Exporting audit logs

This document lists all audit trail codes necessary for writing audit-related queries and subsequently, exporting audit log results by third-party integrations.

Querying audit logs in Infinity

To query audit logs follow these steps:

1. Identify the required fields from the Audit logs table by accessing the NQL data model documentation.

2. Determine the required audit trail codes to audit the actions of Nexthink users.

3. Run the NQL query in any of the query-based features from Nexthink Infinity.

Refer to the Audit trail codes Infinity documentation for audit trail codes that apply to Nexthink Infinity.

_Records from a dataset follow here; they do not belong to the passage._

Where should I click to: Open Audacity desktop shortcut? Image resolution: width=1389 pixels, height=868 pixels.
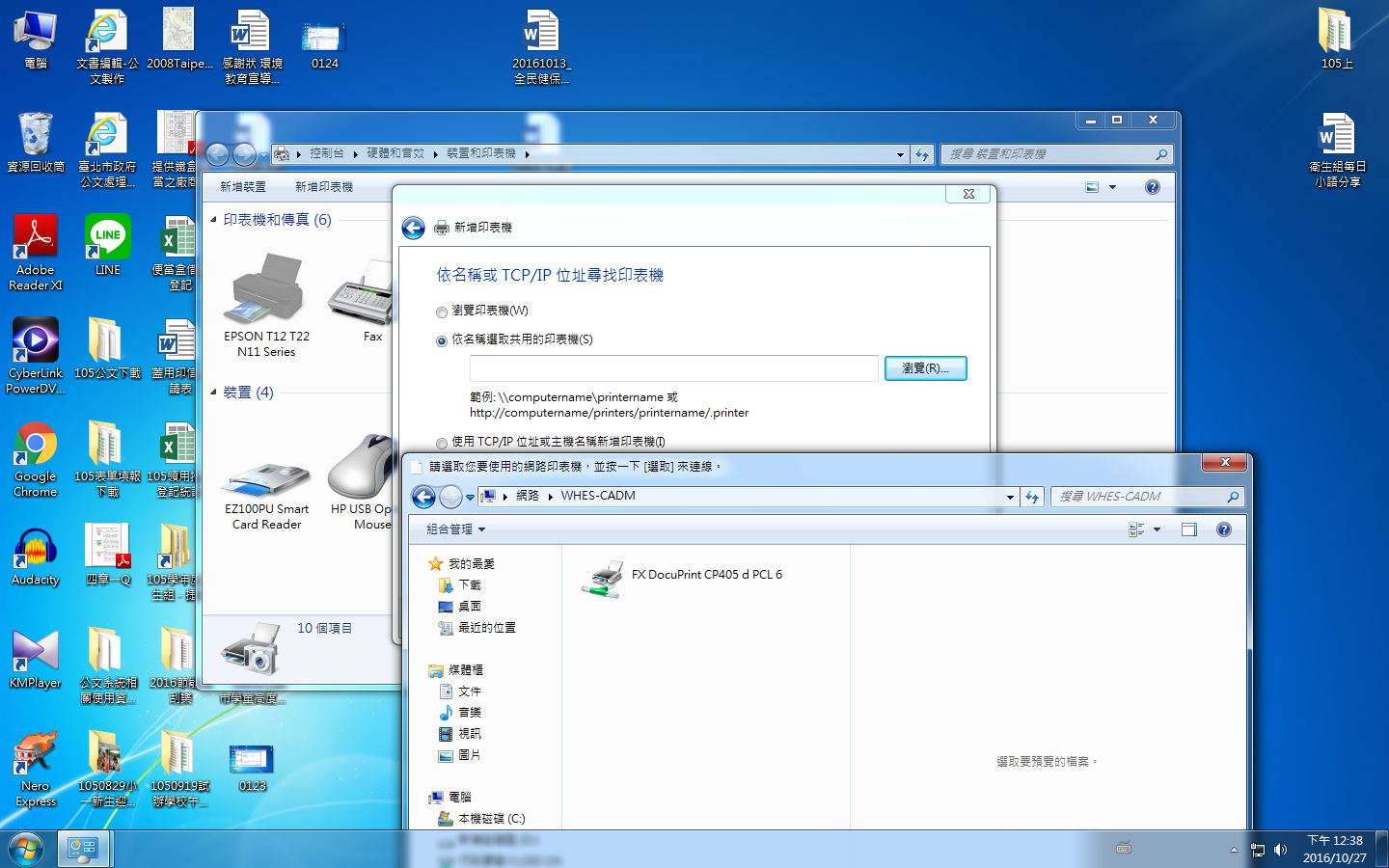(x=36, y=557)
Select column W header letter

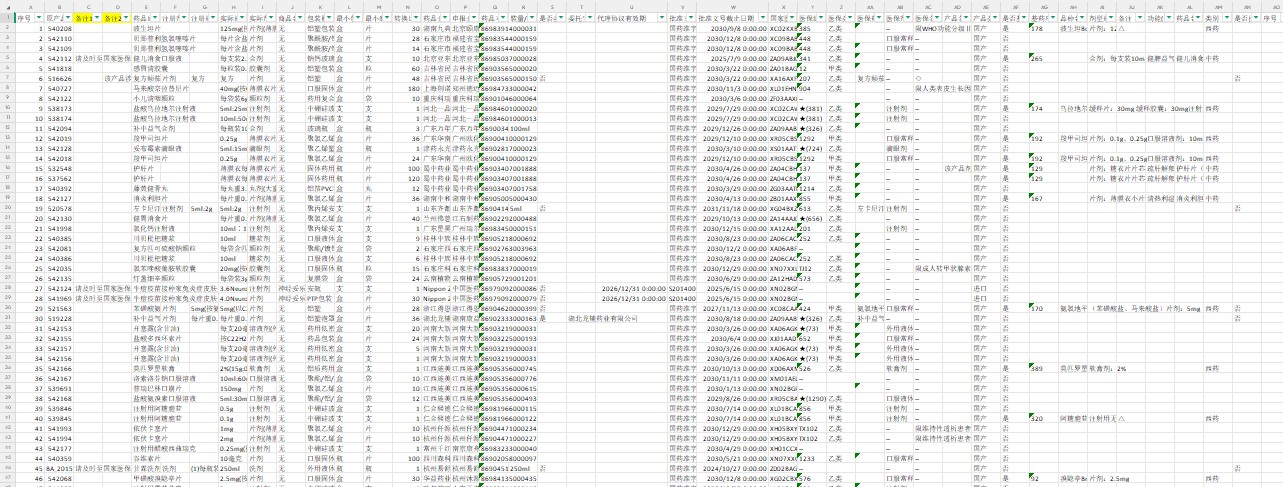click(x=734, y=7)
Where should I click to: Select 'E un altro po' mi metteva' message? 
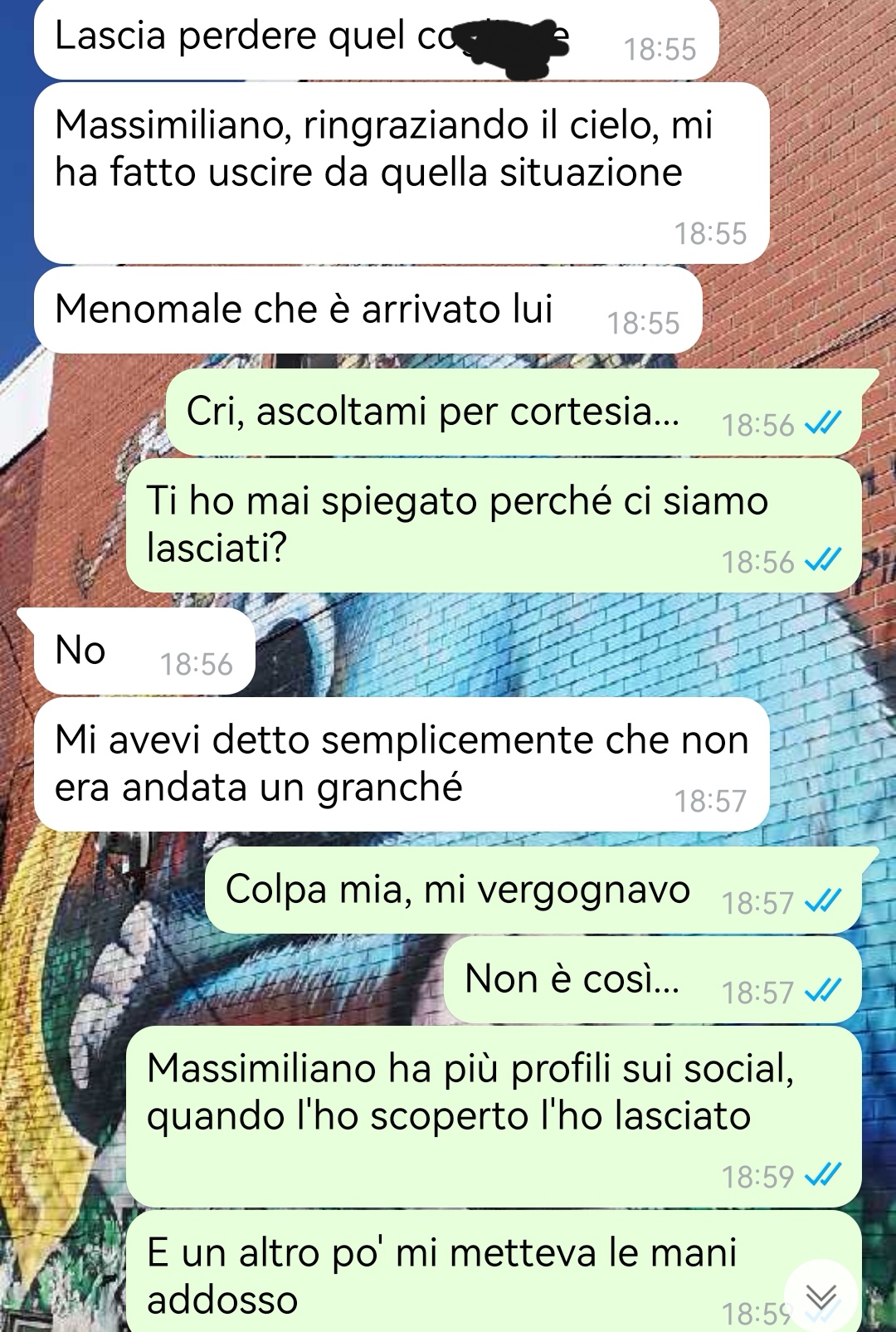[x=494, y=1271]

NQL query example with audit trail codes

The NQL query example below uses the platform.audit_logs field and the 94011 audit trail code to retrieve all manual executions of remote actions taken by Nexthink users in the UI.

platform.audit_logs during past 30d
| where code == 94011

After running the NQL query example in the NQL editor of an investigation, the investigation results report the following information under the Message column:

• Web request manual execution of remote action

• source= source where remote action is triggered

• ID=remote action uid

• name=remote action on n devices with uids devices uids

In the image below you can see the result in the Message column in the Nexthink web interface.

Exporting audit logs by third-party integrations

To export audit logs to a third-party system, you have the following integration options:

• Data exporter for Azure Data Lake - recommended option

  • Handle up to 1 million records per request.

• NQL API export

  • Handle up to 1 million records per request.

  • Avoid consuming more than 24 API calls per day to prevent the system from exhausting the maximum daily limit of 50 requests.